Answer
$0.0425\;\rm m/s$
Work Step by Step
We know that on air-track, the gliders move without friction.
So that we can use the conservation of momentum principle.
The 3 gliders, as we see in the figure below, were initially, were at rest and then they were released together at the same moment. This means that the initial momentum of the system is zero.
Thus,
$$p_{f,system}=p_{i,sys}=0$$
$$m_1v_{fx,1}+m_2v_{fx,2}+m_3v_{fx,3}=m_1v_{ix,1}+m_2v_{ix,2}+m_3v_{ix,3}$$
$$m_1v_{fx,1}+m_2v_{fx,2}+m_3v_{fx,3}=0+0+0$$
$$m_1v_{fx,1}+m_2v_{fx,2}+m_3v_{fx,3}=0 $$
Plugging the known;
$$0.3 v_{fx,1}+0.4 v_{fx,2}+0.2v_{fx,3}=0 $$
Solving for $v_{fx,2}$
$$ v_{fx,2}=\dfrac{-(0.2v_{fx,3} +0.3 v_{fx,1}) }{0.4} \tag 1$$
Now we need to find the velocity of the two gliders, gliders 1 and 3, from the given graph.

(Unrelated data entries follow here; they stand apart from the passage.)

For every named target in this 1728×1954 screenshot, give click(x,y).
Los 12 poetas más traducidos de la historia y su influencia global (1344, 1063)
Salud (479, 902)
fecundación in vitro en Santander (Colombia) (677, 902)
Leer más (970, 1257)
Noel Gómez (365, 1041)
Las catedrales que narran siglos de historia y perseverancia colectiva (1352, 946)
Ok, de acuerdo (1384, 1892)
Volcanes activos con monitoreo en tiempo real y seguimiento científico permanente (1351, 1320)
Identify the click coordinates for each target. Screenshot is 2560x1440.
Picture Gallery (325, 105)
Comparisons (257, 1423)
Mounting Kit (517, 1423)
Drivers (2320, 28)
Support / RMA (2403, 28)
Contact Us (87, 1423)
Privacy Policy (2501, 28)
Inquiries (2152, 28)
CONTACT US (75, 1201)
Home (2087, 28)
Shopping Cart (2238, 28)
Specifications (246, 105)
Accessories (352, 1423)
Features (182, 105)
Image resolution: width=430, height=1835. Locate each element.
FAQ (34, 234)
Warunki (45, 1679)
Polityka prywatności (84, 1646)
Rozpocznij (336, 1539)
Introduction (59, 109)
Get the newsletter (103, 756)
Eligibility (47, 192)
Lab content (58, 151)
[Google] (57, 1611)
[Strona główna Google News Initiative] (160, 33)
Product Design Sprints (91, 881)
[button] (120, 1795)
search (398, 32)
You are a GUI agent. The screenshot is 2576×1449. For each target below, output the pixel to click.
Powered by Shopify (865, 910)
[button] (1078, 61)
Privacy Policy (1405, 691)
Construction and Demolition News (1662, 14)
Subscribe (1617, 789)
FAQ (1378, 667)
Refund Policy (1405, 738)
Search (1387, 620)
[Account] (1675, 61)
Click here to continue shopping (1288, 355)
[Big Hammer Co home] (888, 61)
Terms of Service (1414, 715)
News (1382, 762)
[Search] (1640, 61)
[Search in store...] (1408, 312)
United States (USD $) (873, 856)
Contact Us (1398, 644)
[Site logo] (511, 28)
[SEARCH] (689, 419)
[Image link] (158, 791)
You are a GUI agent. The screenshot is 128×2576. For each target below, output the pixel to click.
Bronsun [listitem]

The equation of glider 1 is
$$y_1=-0.41x+0.53$$
Differentiating relative to $t$;
$$\dfrac{dy_1}{dt}=-0.41 +0$$
where we know that $dy/dt=v_{fx}$;
Thus,
$$v_{fx,1}=\bf -0.41 \;\rm m/s\tag 2$$
The equation of glider 3 is
$$y_3=0.53x+0.42$$
Differentiating relative to $t$;
$$\dfrac{dy_3}{dt}=0.53 +0$$
where we know that $dy/dt=v_{fx}$;
Thus,
$$v_{fx,3}=\bf 0.53\;\rm m/s\tag 3$$
Plugging (2) and (3) into (1);
$$ v_{fx,2}=\dfrac{-\left[(0.2 \times 0.53) +(0.3\times -0.41)\right] }{0.4} $$
$$ v_{fx,2}= \color{red}{\bf 0.0425}\;\rm m/s $$
And since the result is positive, its direction is to the right.